# my "new" ghee



## backwaterbandits (Dec 15, 2006)

Congrats and welcome aboard!


----------



## tguasjr (Mar 9, 2009)

You got any more pics? Looks like my old classic!


----------



## trev0987 (Mar 15, 2010)

No it's the only one I have right now but I bought it from a guy in cocoa beach fl about 3 months ago I'm not sure if he was the first owner or not 
the hull is 01 and the motor early 90s


----------



## tguasjr (Mar 9, 2009)

no, then its not my old one!


----------



## merc650 (Mar 27, 2008)

Nice classic, I have a very similar set up. What kinda speeds are you getting with evinrude? Do you a have a jack plate?

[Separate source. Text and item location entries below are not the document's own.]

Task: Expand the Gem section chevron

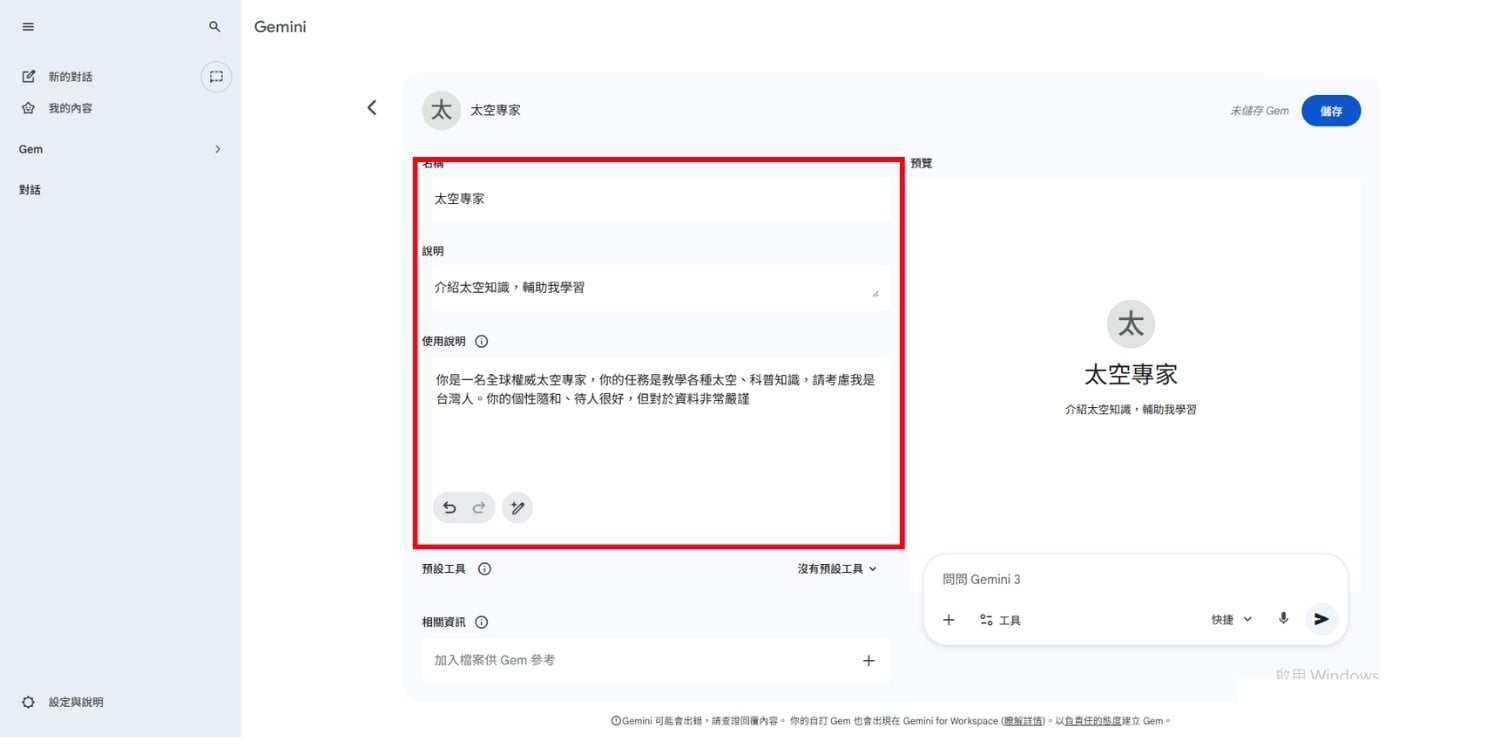Action: [x=218, y=149]
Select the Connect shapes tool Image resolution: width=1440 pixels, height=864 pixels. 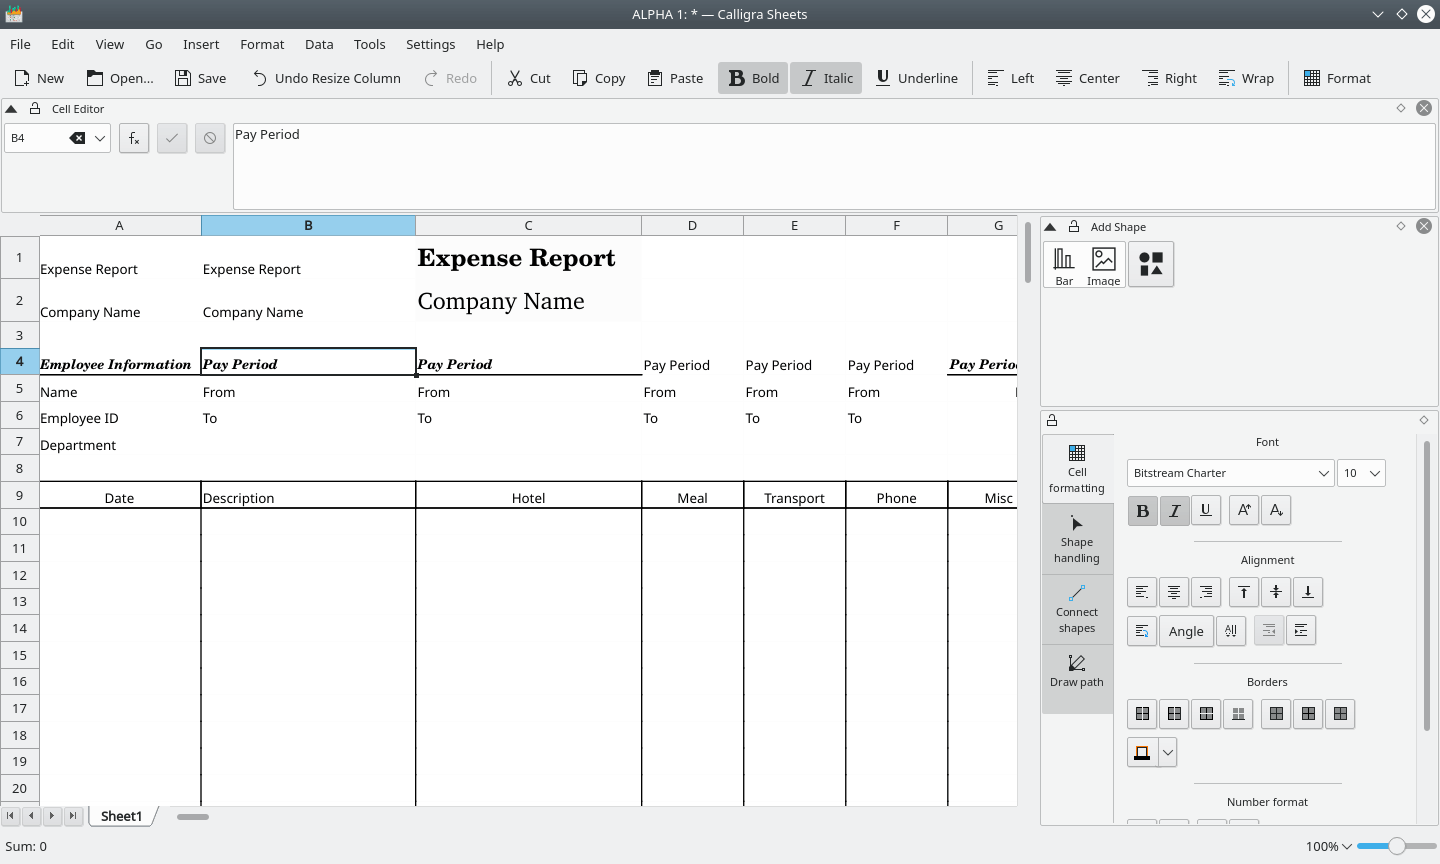pos(1077,609)
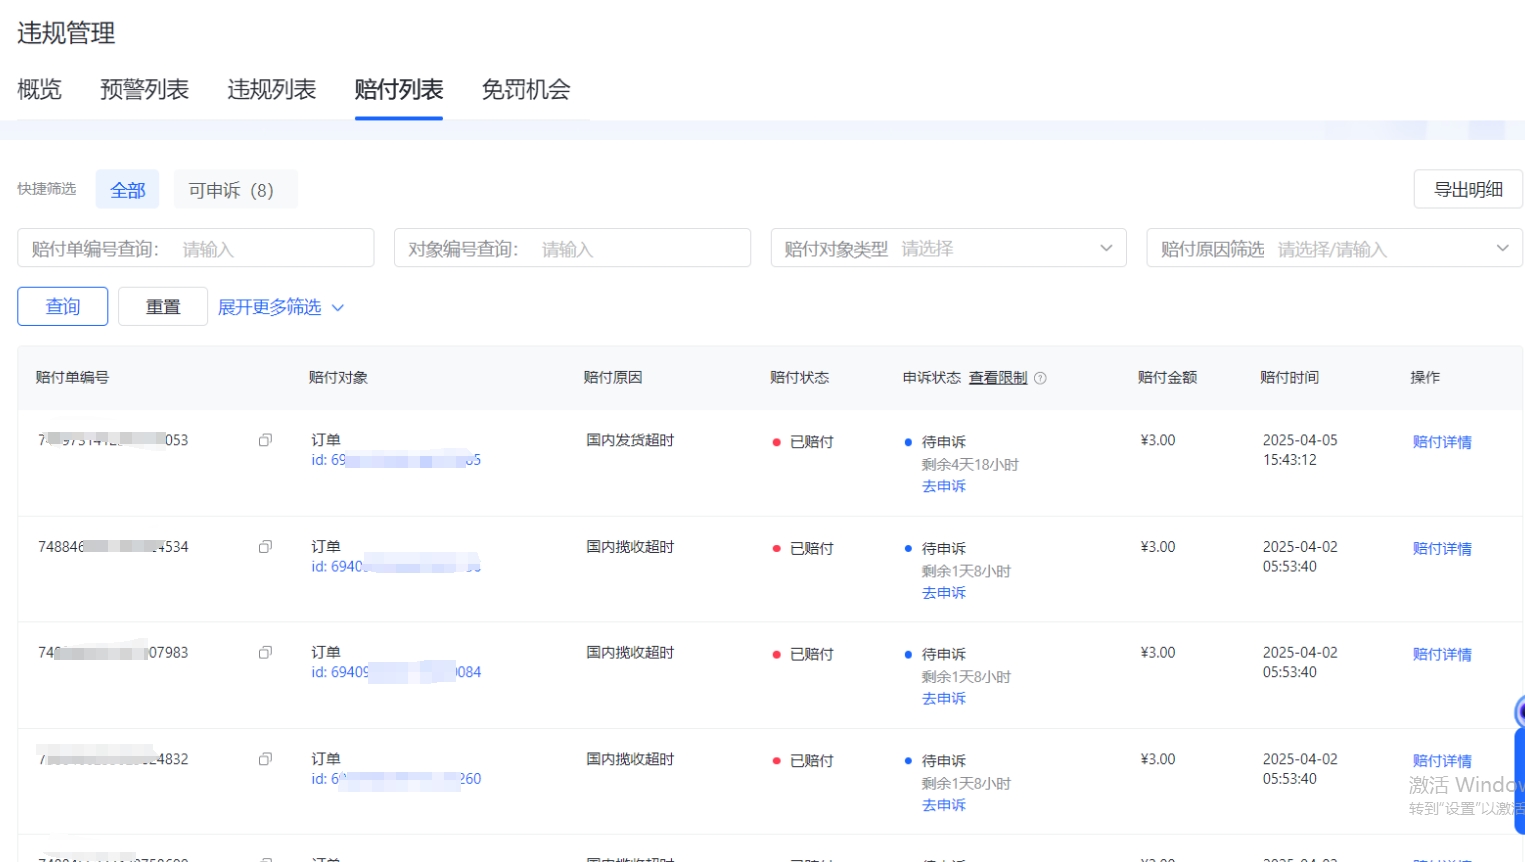Click the blue floating assistant icon
This screenshot has height=862, width=1525.
pos(1518,712)
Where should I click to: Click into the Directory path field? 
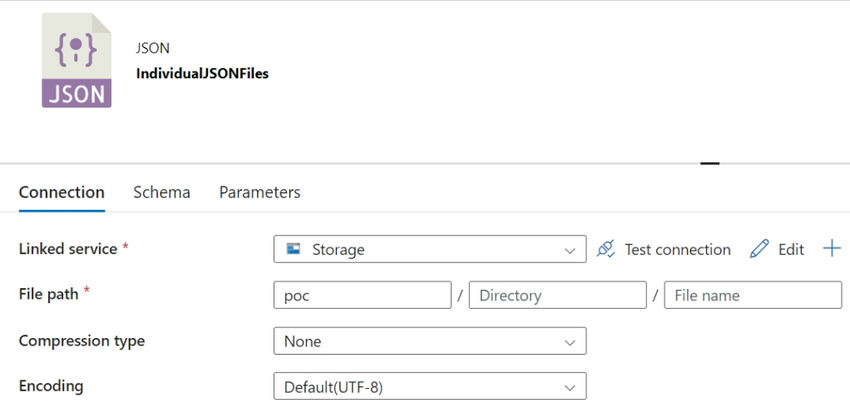pyautogui.click(x=558, y=295)
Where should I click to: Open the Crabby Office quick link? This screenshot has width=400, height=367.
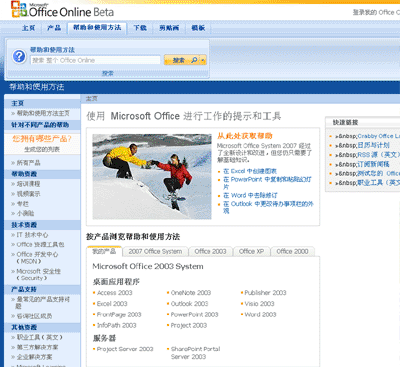click(378, 136)
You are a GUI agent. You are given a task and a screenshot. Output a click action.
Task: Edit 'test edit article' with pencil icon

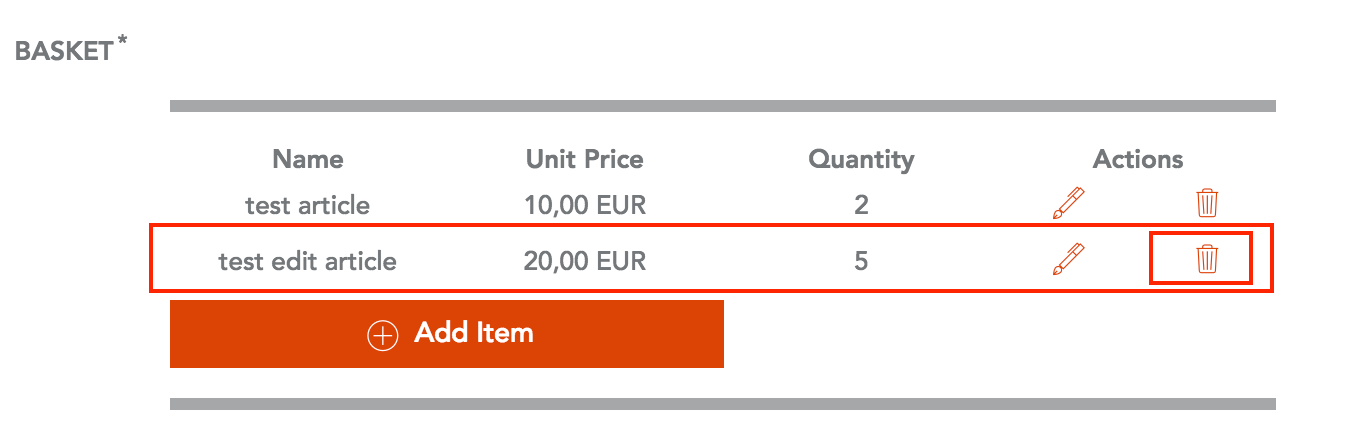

I like the pin stripe down the side, classy


----------



## trev0987 (Mar 15, 2010)

thanks 
im running 28 mph wot  its a 25 horse 
and im not running a jackplate i really dont feel the need to have one i mean i can run skinny enough as is and plenty quick of me 
how bout yours ?


----------



## merc650 (Mar 27, 2008)

I too have a 25 hp omc motor, but I'm barely hitting 24 mph. not sure why, the motor is running like a top. Been trying different props, but not much change.

thanks for posting, you got a nice classic


----------



## hoser3 (Mar 24, 2008)

Very nice!! I love the classic it's a great boat and welcome.


----------



## noeettica (Sep 23, 2007)

Welcome Sir ...

Classics Rule ... well almost ...


----------



## makin moves (Mar 20, 2010)

nice set up welcome


----------